68 Sir Thomas Robinson, created Lord Grantham, had been minister at Vienna, and Secretary of State. He was the fourth son of Sir William Robinson, Baronet. His fortunate connexion with Horace Lord Walpole, to whom he had been Secretary in 1723, quickly raised him to eminence. He was an excellent man of business, and highly esteemed as a diplomatist. His despatches are written with great spirit and clearness. In the House of Commons he failed, as might have been expected from his previous pursuits, and his talents have in consequence been much underrated. He died in 1770. The Earl de Grey and the Earl of Ripon are his grandsons.—E.
69 Sir Nathaniel Curzon, (fifth Baronet, and M. P. for Derbyshire,) created Lord Scarsdale. He afterwards was appointed Chairman of the Committee of the House of Lords, and died at an advanced age, in 1804.—E.
70 Sir William Irby, created Lord Boston. He had been Page to George I. and George II., and Equerry to the Prince on the arrival of the latter in England. He married a niece of Mr. Selwyn, and died in 1773, aged 66.—E.
71 George Bubb Dodington, created Lord Melcomb.
72 William Pulteney, Earl of Bath.
73 Son of the Lord Chancellor. He had in his youth been one of Sir Robert Walpole’s most violent opponents. The Count de Fuentes, in a letter to Mr. Wall, of 27th March, says that this appointment was ascribed to the Princess of Wales: of whom he adds, “they speak with too much liberty.”—Chatham Corresp. vol. ii. p. 106. The adherence of Lord Talbot to the Leicester House party certainly entitled him to consideration, but he was now much overpaid; and this was felt even by his patron Lord Bute, who wanted firmness to resist pretensions which were urged with impetuosity, amounting almost to passion.—(Dodington’s Diary, cited in note to the letter supra.) Lord Talbot had talents, was resolute and ready; and his speeches had an air of independence and a plausibility that made him rather a favourite with the public, notwithstanding his vices, until his duel with Wilkes brought ridicule upon his name, not to be effaced.—E.
74 Son of Selina Countess of Huntingdon. He remained Groom of the Stole till 1770. Akenside, who was one of the least adulatory of poets, addressed to him, in 1747, a didactic ode on his setting out on his travels.

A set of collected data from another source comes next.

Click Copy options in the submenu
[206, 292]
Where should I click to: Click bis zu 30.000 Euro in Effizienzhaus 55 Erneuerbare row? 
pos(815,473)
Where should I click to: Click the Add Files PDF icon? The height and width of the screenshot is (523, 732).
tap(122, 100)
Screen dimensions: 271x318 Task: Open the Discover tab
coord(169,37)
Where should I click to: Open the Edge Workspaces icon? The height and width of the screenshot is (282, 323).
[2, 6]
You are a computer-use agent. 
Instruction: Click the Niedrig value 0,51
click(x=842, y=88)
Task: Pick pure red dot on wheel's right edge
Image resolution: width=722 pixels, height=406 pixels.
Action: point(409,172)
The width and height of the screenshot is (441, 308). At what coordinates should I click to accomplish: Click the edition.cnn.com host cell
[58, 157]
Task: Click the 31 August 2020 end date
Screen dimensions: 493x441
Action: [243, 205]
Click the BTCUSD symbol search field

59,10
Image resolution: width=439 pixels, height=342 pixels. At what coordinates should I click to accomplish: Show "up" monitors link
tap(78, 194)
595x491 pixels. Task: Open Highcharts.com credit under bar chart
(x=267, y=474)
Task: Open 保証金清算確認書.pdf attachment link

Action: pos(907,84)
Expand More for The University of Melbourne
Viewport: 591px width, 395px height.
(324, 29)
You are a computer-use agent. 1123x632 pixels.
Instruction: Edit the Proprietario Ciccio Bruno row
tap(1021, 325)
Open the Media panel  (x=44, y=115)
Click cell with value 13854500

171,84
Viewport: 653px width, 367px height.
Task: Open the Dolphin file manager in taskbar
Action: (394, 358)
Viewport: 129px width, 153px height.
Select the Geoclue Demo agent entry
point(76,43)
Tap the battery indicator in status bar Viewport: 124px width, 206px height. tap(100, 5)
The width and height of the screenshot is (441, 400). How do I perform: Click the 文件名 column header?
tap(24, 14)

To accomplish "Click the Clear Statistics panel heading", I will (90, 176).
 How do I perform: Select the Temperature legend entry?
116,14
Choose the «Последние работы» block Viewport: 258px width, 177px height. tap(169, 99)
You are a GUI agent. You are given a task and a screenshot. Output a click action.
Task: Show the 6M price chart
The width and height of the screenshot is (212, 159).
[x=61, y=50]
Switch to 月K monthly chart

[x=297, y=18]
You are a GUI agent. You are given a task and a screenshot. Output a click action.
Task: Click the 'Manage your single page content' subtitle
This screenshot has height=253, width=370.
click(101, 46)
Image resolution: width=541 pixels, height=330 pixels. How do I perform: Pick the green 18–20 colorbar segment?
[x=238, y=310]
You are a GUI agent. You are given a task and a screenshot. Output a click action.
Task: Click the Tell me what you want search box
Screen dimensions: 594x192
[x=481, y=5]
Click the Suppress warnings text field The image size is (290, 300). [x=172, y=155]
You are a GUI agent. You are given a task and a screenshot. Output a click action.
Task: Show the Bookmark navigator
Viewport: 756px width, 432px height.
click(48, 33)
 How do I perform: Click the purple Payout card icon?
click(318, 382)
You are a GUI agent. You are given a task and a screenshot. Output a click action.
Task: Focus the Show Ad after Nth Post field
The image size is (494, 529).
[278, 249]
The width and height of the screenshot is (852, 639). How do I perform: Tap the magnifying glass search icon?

He was an amiable and accomplished nobleman, though it requires some partiality to believe of his early youth that his “breast the gifts of every Muse had known.” Delicate health prevented his taking an active part in public business, and in 1766 he declined the embassy to Spain, which was pressed on him by Lord Chatham. He died in 1790, aged 62, without having been married, and the title was for some years supposed to be extinct. In 1819 the father of the present Earl established a claim to it, and took his seat in the House of Lords accordingly.—E.